--- Task prompt ---
Output, without alteration, the first line of the entries and each line after it, stopping with the line that contains "The height and".

--- Task inputs ---
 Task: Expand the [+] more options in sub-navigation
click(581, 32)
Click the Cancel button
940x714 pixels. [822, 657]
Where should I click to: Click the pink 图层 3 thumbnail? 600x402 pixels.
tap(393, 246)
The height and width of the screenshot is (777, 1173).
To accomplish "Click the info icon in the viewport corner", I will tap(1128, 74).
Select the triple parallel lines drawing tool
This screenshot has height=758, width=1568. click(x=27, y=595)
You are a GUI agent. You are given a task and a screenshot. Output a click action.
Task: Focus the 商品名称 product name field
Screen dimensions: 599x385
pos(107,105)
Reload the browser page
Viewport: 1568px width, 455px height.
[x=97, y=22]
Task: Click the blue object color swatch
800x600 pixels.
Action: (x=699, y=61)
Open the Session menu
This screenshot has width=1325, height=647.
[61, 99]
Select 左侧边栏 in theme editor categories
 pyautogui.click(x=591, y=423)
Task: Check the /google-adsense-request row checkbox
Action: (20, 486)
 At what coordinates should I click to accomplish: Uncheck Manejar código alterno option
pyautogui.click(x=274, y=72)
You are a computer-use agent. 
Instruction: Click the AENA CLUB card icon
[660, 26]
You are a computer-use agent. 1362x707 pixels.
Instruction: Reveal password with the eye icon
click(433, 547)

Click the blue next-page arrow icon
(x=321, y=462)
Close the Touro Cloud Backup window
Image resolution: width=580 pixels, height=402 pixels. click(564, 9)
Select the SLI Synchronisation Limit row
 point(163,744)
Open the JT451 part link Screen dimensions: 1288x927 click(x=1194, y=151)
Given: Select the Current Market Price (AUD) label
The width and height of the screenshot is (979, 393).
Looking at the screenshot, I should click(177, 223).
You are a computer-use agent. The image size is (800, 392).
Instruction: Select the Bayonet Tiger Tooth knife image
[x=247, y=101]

--- Exercise response ---
 Task: Expand the [+] more options in sub-navigation
click(581, 32)
Click the Cancel button
940x714 pixels. [822, 657]
Where should I click to: Click the pink 图层 3 thumbnail? 600x402 pixels.
tap(393, 246)
The height and width of the screenshot is (777, 1173).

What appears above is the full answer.